San Pedro Zacapa (/es/) is a municipality in the department of Santa Bárbara, Honduras. It covers an area of 227.8 km2 and had a population of 10,535 inhabitants according to the 2013 national census. The first indigenous settlers arrived from Guatemala in 1780, and it later became a municipality in the Santa Bárbara District.

== History ==
The name originated from the Mesoamerican word "Cacat Atl" , meaning "between rivers", indicating its location between the Zacapa, Zunzucuapa and Guajiniquil rivers. It was named so by the first indigenous settlers who arrived from Guatemala in 1780. During the 1801 census, it was listed as part of Tencoa, and it was listed as a municipality in the Santa Bárbara District as per the Political Territorial Division of Honduras in 1889.

== Geography ==
San Pedro Zacapa is located in the department of Santa Bárbara in Honduras. It borders the municipalities of Intibucá and Jesús de Otoro to the south, San José de Comayagua and Santa Cruz de Yojoa to the east, Santa Bárbara and Santa Cruz de Yojoa to the north, and Concepción del Sur and San Francisco de Ojuera to the west. The municipality covers an area of 227.8 km2 and has an average elevation of 385 m above sea level. Several rivers including the Ulua, Jaiti, Zacapa River, Cacao, Limón, and Jimilares pass through the municipality. Cerro Cargamón is an inactive volcano in the department. The
Cacao in La Boquita, Salto in Agua Zarca, and Salto de Cangel in Mojarras are major waterfalls in the municipality.
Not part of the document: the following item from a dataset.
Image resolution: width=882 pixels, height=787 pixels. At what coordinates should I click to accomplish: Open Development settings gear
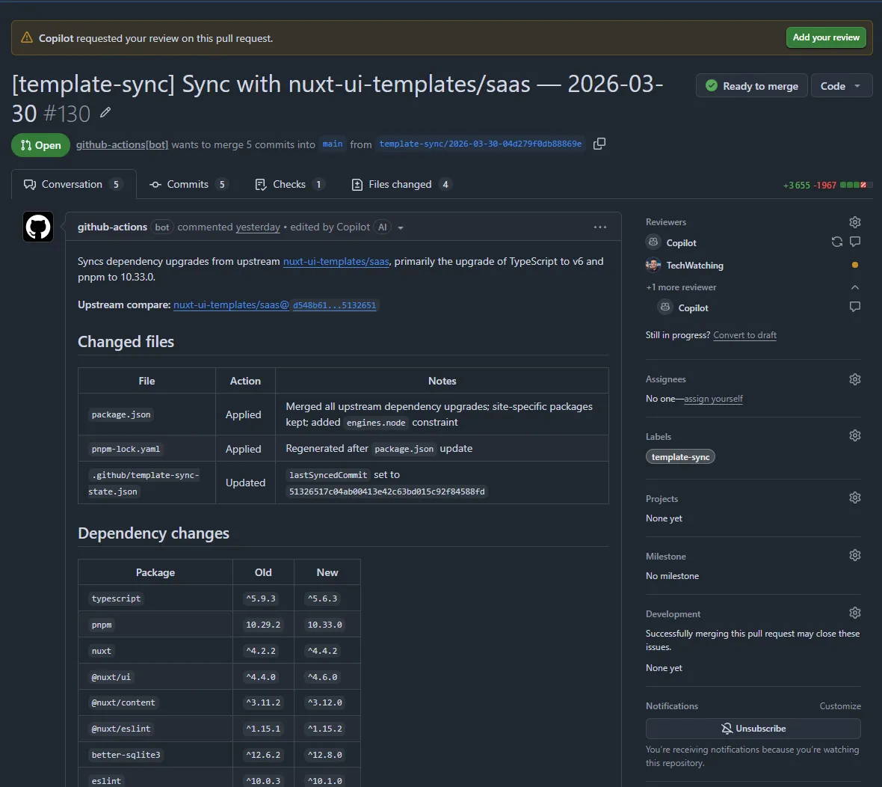854,612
The Calichon caves are located in the El Zapote village.

== Administrative divisions ==
The municipality comprises 10 aldeas (villages) and their associated caseríos (hamlets).

Aldeas of San Pedro Zacapa (2013)
| Aldea | Population | Men | Women |
|---|---|---|---|
| San Pedro Zacapa | 2,078 | 1,034 | 1,044 |
| Agua Caliente | 1,031 | 501 | 530 |
| Azacualpa | 1,974 | 940 | 1,034 |
| Canculuncos | 672 | 311 | 361 |
| El Mogote | 489 | 243 | 246 |
| El Ocote | 747 | 381 | 366 |
| Horconcitos | 1,681 | 858 | 823 |
| La Boquita | 689 | 348 | 341 |
| Mojarras | 427 | 186 | 241 |
| San Antonio de Chuchepeque | 746 | 354 | 392 |
| Total | 10,535 | 5,156 | 5,378 |

== Demographics ==
As per the 2013 census, San Marcos had a total population of 10,535 inhabitants, of whom 5,378 were male and 5,378 were female. Of the total population, 14.3% was classified as urban and 85.7% lived in the rural areas.

Of the total population, 11% was classified as Indigenous and rest as non-indigenous. By broad age group, 36.7% of the population were aged 0–14, 56.8% were aged 15–64, and 6.5% were aged 65 and over. The median age was 20.6 years and the mean age was 26.4 years. Among the population aged 15 and over, the illiteracy rate was 17.4%, lower than the departmental average of 22.2%.